No Nintendo platform worth its salt is without a Mario Party game for long, and indeed the Japanese powerhouse has siphoned off a tiny fraction of its mammoth cash flow to fund development on Mario Party DS for, uh, the DS. The game is due out in the middle of next month, and we got to try it out briefly at a recent Nintendo press event to see what's new and what's old. The brief introductory sequences show Bowser and that no-good son of his luring Mario and the whole gang (even Wario!) to his castle with the promise of tasty snacks. Instead of snacks, they get shrunk. Tiny Mario, tiny game system. Get it?
You'll therefore play through a bunch of minigames that have you interacting with real-life objects inflated to huge proportions. The first traditional Mario Party-style board game we played had us hopping squares and rolling dice in an oversized garden setting, and there will naturally be others of this nature. In addition to the standard board-game interface this series is known for, you can also access the minigames directly once you've unlocked them, whether it's to play them for fun or for a high score. In any mode involving minigames, you'll be able to filter the games you'll encounter. For example, you can choose not to play any minigames involving the microphone, or only stick to the simplest games, presumably for younger players. Finally, a puzzle mode will also offer you the chance to play a variety of classic puzzle minigames from past Mario Party games.
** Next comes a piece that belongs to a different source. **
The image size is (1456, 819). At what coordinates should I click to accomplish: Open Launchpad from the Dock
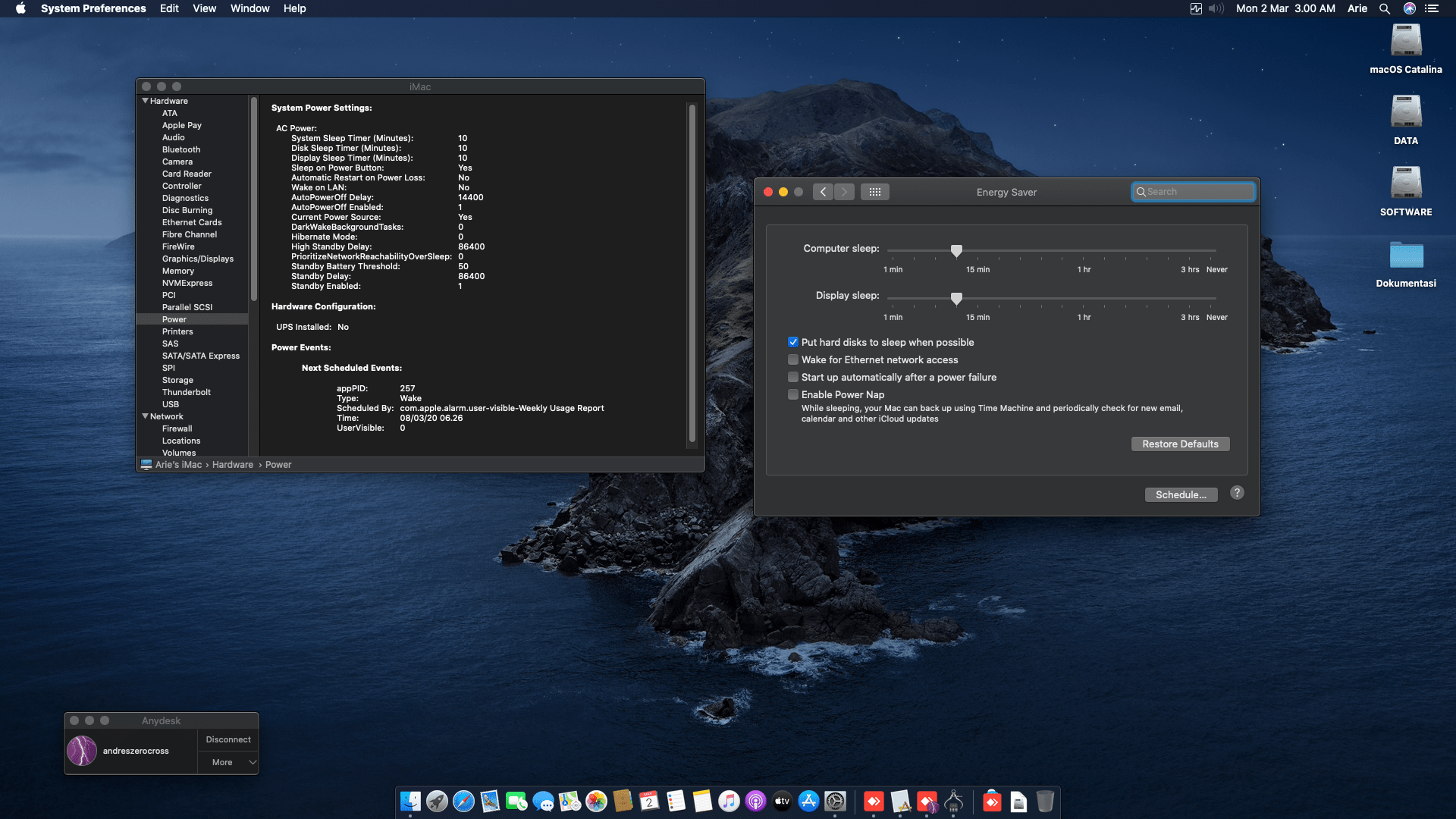coord(437,801)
As you'd expect, the minigames themselves will largely depend on the DS's unique input features. We played one game that had us racing little wind-up cars across a cluttered table. However, each car would only go a few inches before needing a rewind, so we'd have to steer a little bit, then wind with the stylus, then steer a little bit more. Other minigames relied on more classic controls, including one where we had to hop across a series of logs by pressing the button indicated on each log, and we had to do it faster than our artificial-intelligence opponent could. Based on the minigame-selection screen, it looks as if there will be several dozen minigames in the final package, once you've unlocked everything.
From what we could tell, Mario Party DS is standard Mario Party through and through. Considering that this is such a multiplayer-focused game, the most impressive thing we noticed about the DS version is that you'll be able to play a full four-player board game with only one cartridge via download play. We'll let you know how that feature works (along with everything else) when Mario Party DS ships next month.